Same as my approach.
I allow only Google to visit robots.txt file and sitemap (.xml) files.
On a Pro plan, on " Configure Super Bot Fight Mode" under the " Definitely automated" I have set to “Challenge”. Therefore, I managed to find out few bots/crawlers and daily it clears out approx. ~1000 requests. They mostly go to /rss or /feed, and crawl each page of the link they find in it.
I am not saying all crawlers are going to /feed and we should challenge every request which contains /feed - as far as users can have some RSS reader app installed on a desktop PC, mobile phone, or some other app, etc., so I would block even them - that’s not good.
You might want to check from which AS numbers are the requests coming, and therefore block few ASNs completely - if that could be a good start, at least to try out.
In terms of a Managed Rules on a Pro plan, I have enabled all of them under the " Package: OWASP ModSecurity Core Rule Set", selected “Medium” for sensitivity and “Challenge” for the action.
Nevertheless, I found out blocking requests coming from HTTP/1.0 are usually the ones too:
You could setup some custom Firewall Rules as @domjh suggested, like if from the coming request the user-agent contains “crawl” or “feed” or “parser”, then block.
There are online tools like code.google.com/p/feedparser - is it good or not? Depends.
Others like crawlson.com and similar like Comscore crawler and other “user-agents” like JetSlide, mojeek, rssapi, aiohttp, SimplePie, CrowdTangle.
There are even some search engines which have user-agents like omgili.com.

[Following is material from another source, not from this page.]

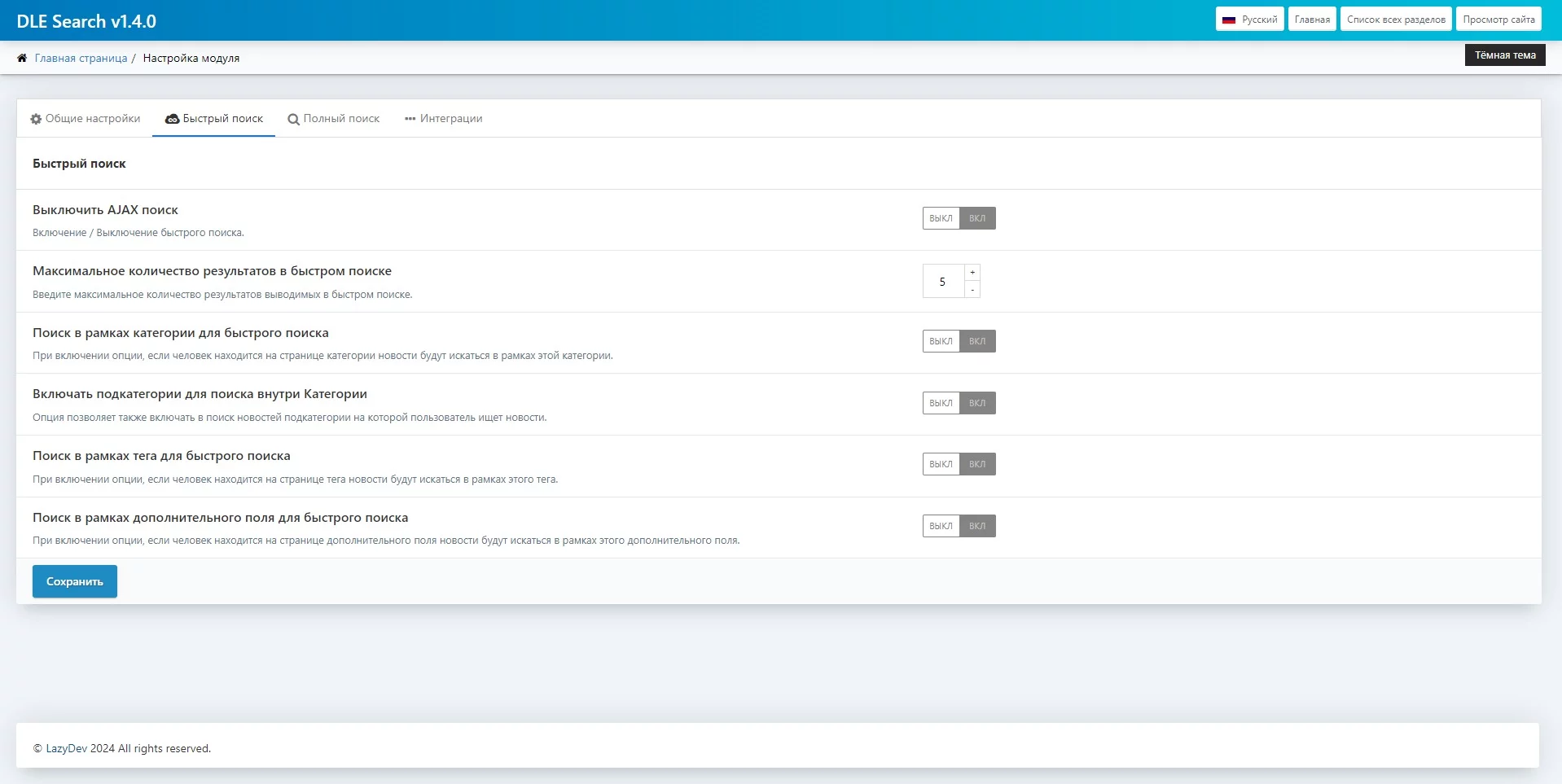Open the Русский language selector
Image resolution: width=1562 pixels, height=784 pixels.
(x=1249, y=20)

You can even try to block Bingbot - just to see if any request are actually hitting your server from it - or, at least using Managed Firewall Rules the “fake bingbot” and other “fake” are blocked using it
Haven’t seen it yet. I think it could be “good bot” like Yandex or some other (from verified and good bot list of cf.client_bot) like Facebook externalhit (which can be used for scrapping / DDoS) so it was allowed? I am not sure.